Last Updated on December 27, 2015 by Dave Farquhar

I’ve heard the suggestion several times now to use Quantum Hot Sauce fishing reel oil on model and toy trains. I finally decided to try it myself. I like it, for several reasons.

One is that it’s dyed red. So when you put a drop of it on your axles, on each side of the wheel (or just the outside on wheelsets where the whole axle spins, such as post-1970 Lionel cars) and spin the wheel, you can see the stuff flinging off and you can wipe the excess off before you put it back on your track and get the oil on your track, where you don’t want it. The red color makes it much easier to oil sparingly, which makes the trains run better and the bottle last longer.

The other thing I like about it is that it works. Spinning the wheels by hand causes them to spin longer with the Hot Sauce than it does with Labelle 107 or any other oil I’ve tried. That indicates lower rolling resistance, which means your engines don’t have to work as hard, which means you can run longer trains, or run them slower, or both, all of which are good things.

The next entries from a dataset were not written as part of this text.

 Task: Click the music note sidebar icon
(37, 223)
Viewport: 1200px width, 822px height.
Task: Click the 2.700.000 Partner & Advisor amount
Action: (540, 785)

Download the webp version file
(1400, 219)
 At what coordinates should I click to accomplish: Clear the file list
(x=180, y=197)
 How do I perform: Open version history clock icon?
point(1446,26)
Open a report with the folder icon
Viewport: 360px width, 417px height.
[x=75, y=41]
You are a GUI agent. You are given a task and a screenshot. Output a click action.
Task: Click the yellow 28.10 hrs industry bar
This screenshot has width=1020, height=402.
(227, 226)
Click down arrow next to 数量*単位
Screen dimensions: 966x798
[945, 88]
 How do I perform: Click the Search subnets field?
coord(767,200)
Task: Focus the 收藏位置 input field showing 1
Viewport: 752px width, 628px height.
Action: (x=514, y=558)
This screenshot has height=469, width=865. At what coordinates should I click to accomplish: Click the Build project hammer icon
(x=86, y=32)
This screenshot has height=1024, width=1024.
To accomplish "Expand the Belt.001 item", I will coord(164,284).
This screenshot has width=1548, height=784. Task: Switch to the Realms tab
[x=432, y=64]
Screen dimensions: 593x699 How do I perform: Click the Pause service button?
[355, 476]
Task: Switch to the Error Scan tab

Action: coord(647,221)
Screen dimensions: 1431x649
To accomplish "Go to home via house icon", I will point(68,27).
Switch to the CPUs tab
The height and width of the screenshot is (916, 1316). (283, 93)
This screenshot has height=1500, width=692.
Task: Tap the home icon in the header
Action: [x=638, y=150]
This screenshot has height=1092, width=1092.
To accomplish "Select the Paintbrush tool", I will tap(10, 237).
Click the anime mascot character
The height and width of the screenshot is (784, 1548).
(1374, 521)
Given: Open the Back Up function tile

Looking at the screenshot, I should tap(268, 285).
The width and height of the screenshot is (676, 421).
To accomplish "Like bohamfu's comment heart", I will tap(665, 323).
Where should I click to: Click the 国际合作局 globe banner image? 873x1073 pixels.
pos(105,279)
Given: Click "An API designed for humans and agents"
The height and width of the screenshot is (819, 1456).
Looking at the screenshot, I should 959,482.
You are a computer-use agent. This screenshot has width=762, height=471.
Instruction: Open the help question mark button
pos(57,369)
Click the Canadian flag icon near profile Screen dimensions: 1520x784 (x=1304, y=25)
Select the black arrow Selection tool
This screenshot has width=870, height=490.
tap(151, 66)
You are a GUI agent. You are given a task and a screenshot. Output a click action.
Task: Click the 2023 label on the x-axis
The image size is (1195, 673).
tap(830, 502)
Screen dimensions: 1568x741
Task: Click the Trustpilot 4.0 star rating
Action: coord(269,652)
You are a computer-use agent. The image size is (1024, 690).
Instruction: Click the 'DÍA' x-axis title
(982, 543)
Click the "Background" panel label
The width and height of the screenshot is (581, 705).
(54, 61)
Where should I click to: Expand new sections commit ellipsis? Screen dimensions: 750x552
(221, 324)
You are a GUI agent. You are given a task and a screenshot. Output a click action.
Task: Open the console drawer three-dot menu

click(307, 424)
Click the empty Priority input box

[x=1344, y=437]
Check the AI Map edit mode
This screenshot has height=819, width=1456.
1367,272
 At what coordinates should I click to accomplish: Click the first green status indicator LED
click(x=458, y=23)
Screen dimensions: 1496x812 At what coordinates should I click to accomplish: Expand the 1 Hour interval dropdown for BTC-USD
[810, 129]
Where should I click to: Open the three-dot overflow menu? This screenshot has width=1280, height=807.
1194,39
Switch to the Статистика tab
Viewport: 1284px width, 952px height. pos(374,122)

Quantum (no relation to my favorite disk drive maker) claims their oil contains a lubricant that permanently bonds at the molecular level to the metal. I’m no chemist, but some quick research indicates there really are some modern lubricants that work that way. I did notice that when I put it on some particularly cruddy axles that it soaked into the rust very quickly. Of course any oil will clean rust off the axles in the places where they rub against the wheels.

I haven’t quantitatively measured the difference yet, though I plan to do that when I have time. When you run old Marx train cars like I typically do–I count 17 of them on my tracks at the moment–any little thing you can do to reduce rolling resistance helps.

Hot Sauce costs no more than Labelle 107 does, being able to see it makes the process of oiling the wheels much easier, and though I haven’t yet proven that it’s better than Labelle 107, my observations give me no reason to believe it’s any worse. So I recommend it; when I get some time to do a proper test, we’ll see just how highly I recommend it.

For some reason, lubricants for trains frequently create hostile discussions, so that’s why I want to test the effects thoroughly. I’ve said before that any oil, applied carefully and in a small quantity, is better than none at all.